O/R mapping [was Re: [Bioperl-l] pipeline]

Chris Mungall cjm@fruitfly.bdgp.berkeley.edu
Wed, 13 Mar 2002 11:27:37 -0800 (PST)


On Wed, 13 Mar 2002, Elia Stupka wrote:

> I refrained from replying too early, but I guess I wasn't clear, I never
> imagined to get auto-generated code that actually does what I want it to
> do, I just meant that it's really nice (as David was saying) just to cut
> the silly/boring initial development time, e.g. all get/sets,etc.

yup, i think i was overly negative in my appraisal of O/R tools. The best
ones out there are ones like David Block's Genquire and Tangram that take
care of the really mundane stuff and leave the coder to tweak the slightly
mundane stuff. It's still not ideal but it's about the best way we have of
working in the object-centic mode right now.

> > Riffing off of what Imre has been doing, I do thing that automatic mapping
> > (relational, xml etc) *does* make a lot of sense when you use an ontology
> > langauge to model your data.
> 
> Chris and ontology, love at first sight... :)
> 
> Any nice book/pages to read about ontology languages,etc? I'd like to
> understand more about them...

I guess www.daml.org is as good a place as any for a quick start

If you have the time, a better start would be a decent modern textbook on
AI. Can't recommend one, all mine are gathering dust.

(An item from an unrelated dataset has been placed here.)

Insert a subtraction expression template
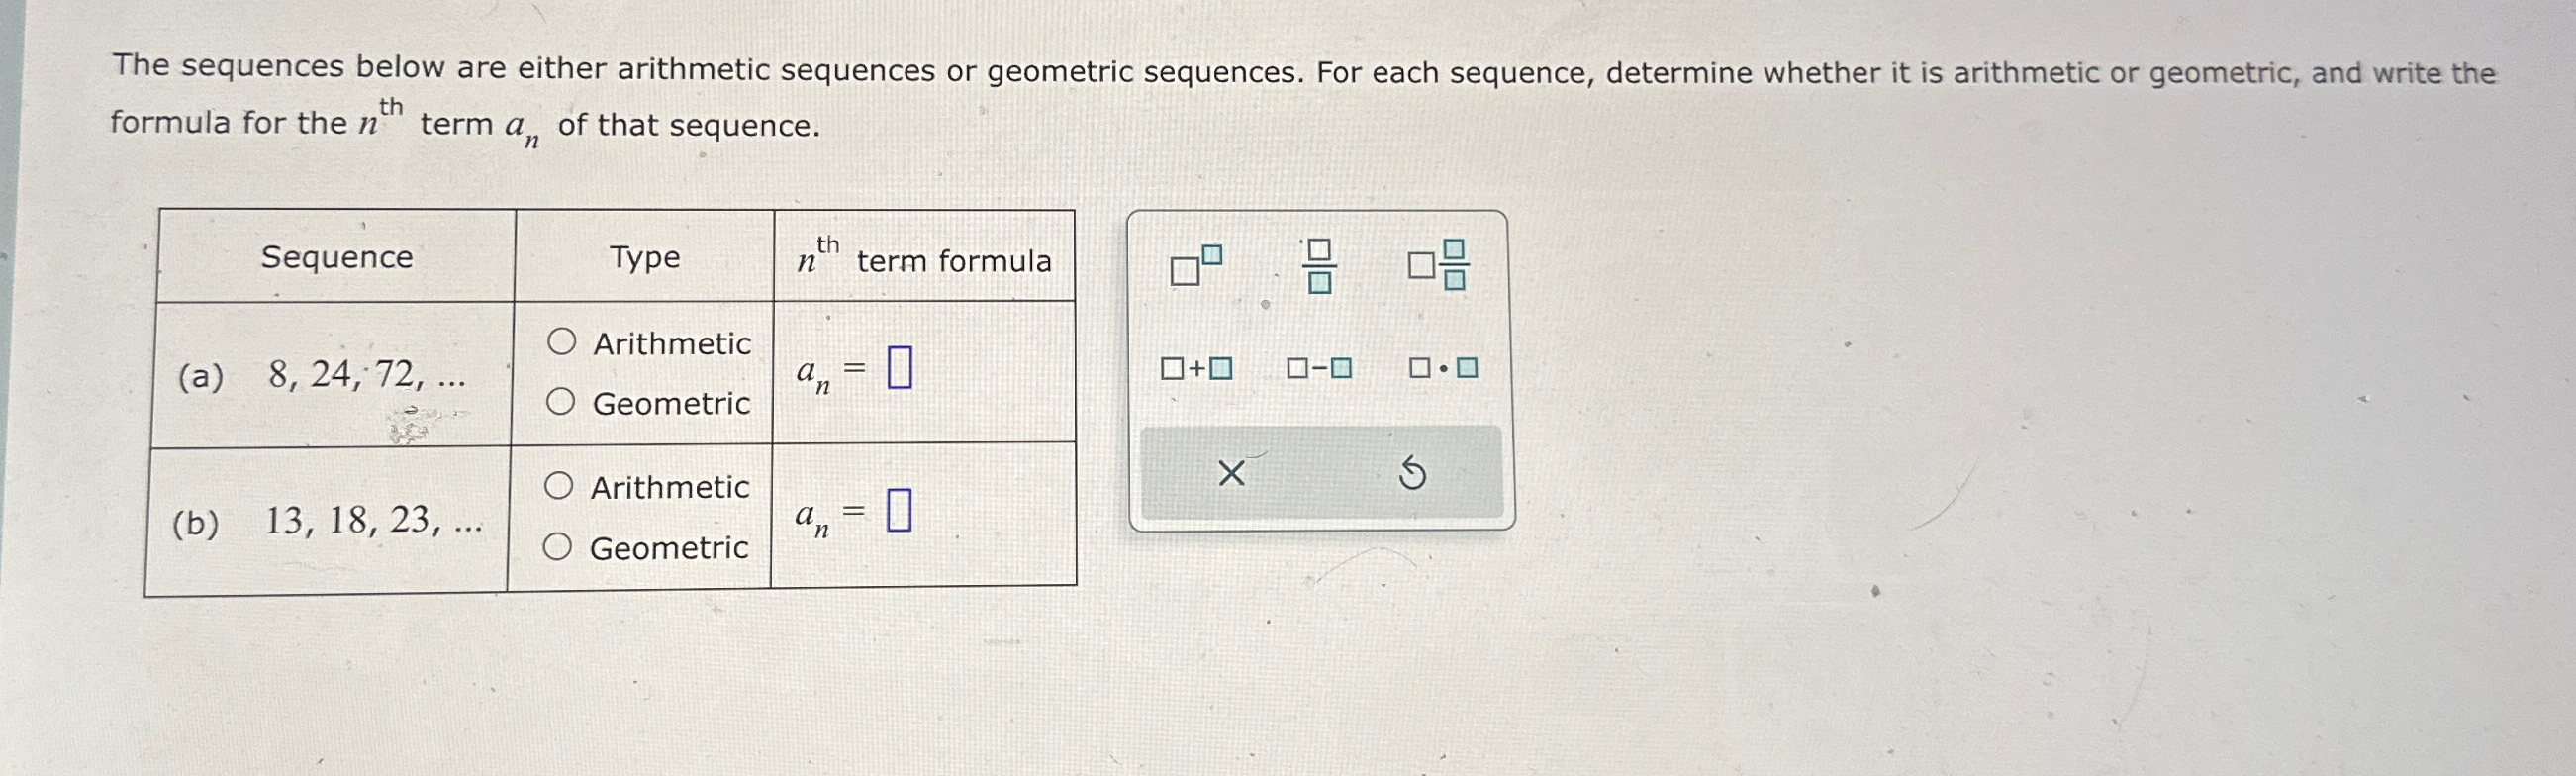The height and width of the screenshot is (776, 2576). coord(1319,369)
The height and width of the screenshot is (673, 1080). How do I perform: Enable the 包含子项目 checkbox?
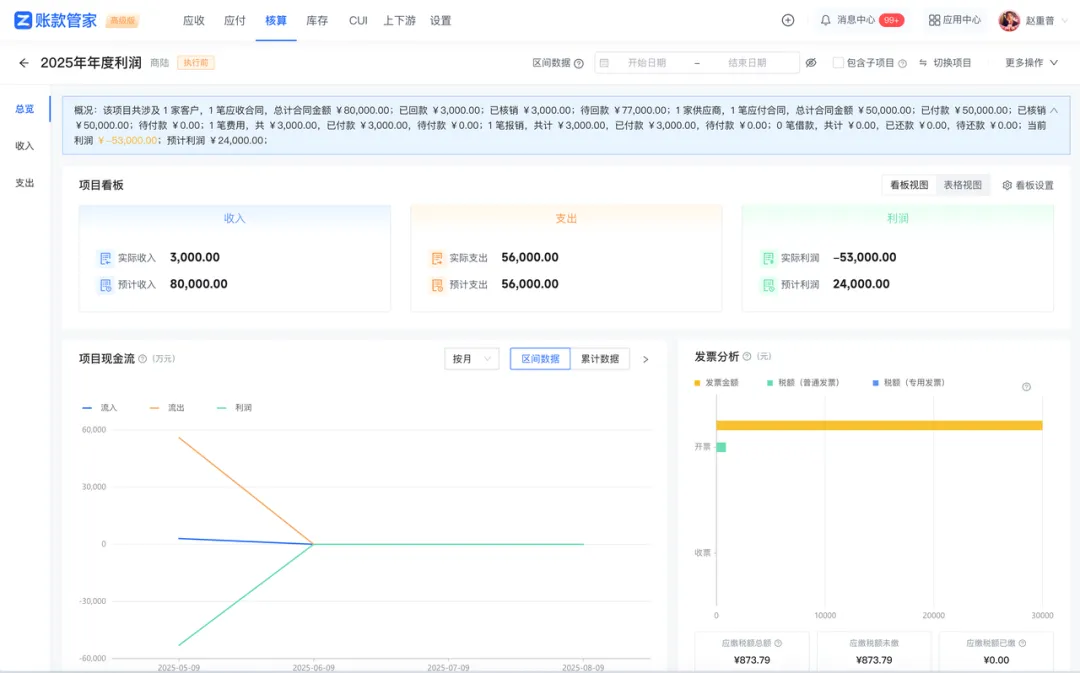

The Ullman textbook on databases has a little section on datalog, see
below.
 
> > One thing that's different now is that now with postgres and soon with
> > mysql4.1 we have decent ways of doing proper relational stuff without
> > paying corporate bucks.
> 
> So thus mysql 4.1 support views and other funky stuff?

Supposedly it will, yup.
 
> > Another cool thing to explore is a predicate-logic interpretation of the
> > relational data, eg datalog, but that's another tangent.
> 
> Ah uh, in english?

Ummm, sorry, rabbiting on about prolog again. I'll be on about how lisp
s-exprs are better than xml and betraying my woolly AI background before
long.

Ok, this is going /way/ off whatever the original topic was...

Basically, tuples (rows) can be thought of as extensional predicates in
first order predicate logic. An example of a predicate, expressed in
prolog, is:

man(socrates).            

(i.e. socrates is a man)

Now, if you add the ability to have intensional predicates (which you
can't do in most relational systems, but can be easily done with a
combination of a db and a prolog engine, i.e datalog)

mortal(X):- man(X).      

(i.e. forall X, if X is a man, then X is mortal)

In prolog this is called a "horn clause".

So when you ask the system who is mortal...

? mortal(X).

It tells you

X = socrates

Woohoo!

note that if I ask

? mortal(elia).

then it will say "no". that's the closed world assumption for you.

Now, what the bleedin ell does this have to do with bioperl/ensembl, you
may be asking, (if you've actually read this far)?

Well it turns out that this a pretty smart way of specifying constraints,
queries and transformations.

It's especially useful for datasets that involve recursion, such as
anything involving concept hierarchies eg GO. For instance, we can define
transitive relationships like this -

statement(X, 'isa*', Y):- statement(X, 'isa', Y).
statement(X, 'isa*', Y):- statement(X, 'isa', Z), statement(Z, 'isa*', Y).

The equivalent code in the GO perl API isn't quite so concise.

Or let's say we want to query ensembl for nested exons; assuming a basic
gff type relation of seq/type/start/end/id for simplicity:

% infer introns from exons
gff(Seq, 'intron', Start, End, 'anon'):-
	gff(Seq, 'exon', _, Start, Exon1),
	gff(Seq, 'exon', End, _, Exon2),
	pair(Exon1, Exon2).

% for all X, if X is an exon, and X is subsumed by an intron
% then X is a nested exon
intronic_exon(IntronicExon):-
	gff(Seq, 'exon', ExStart, ExEnd, IntronicExon),
	gff(Seq, 'intron', InStart, InEnd, _),
	ExStart > InStart,
	ExEnd   < InEnd.

(Needs corrected for strandedness and off-by-ones)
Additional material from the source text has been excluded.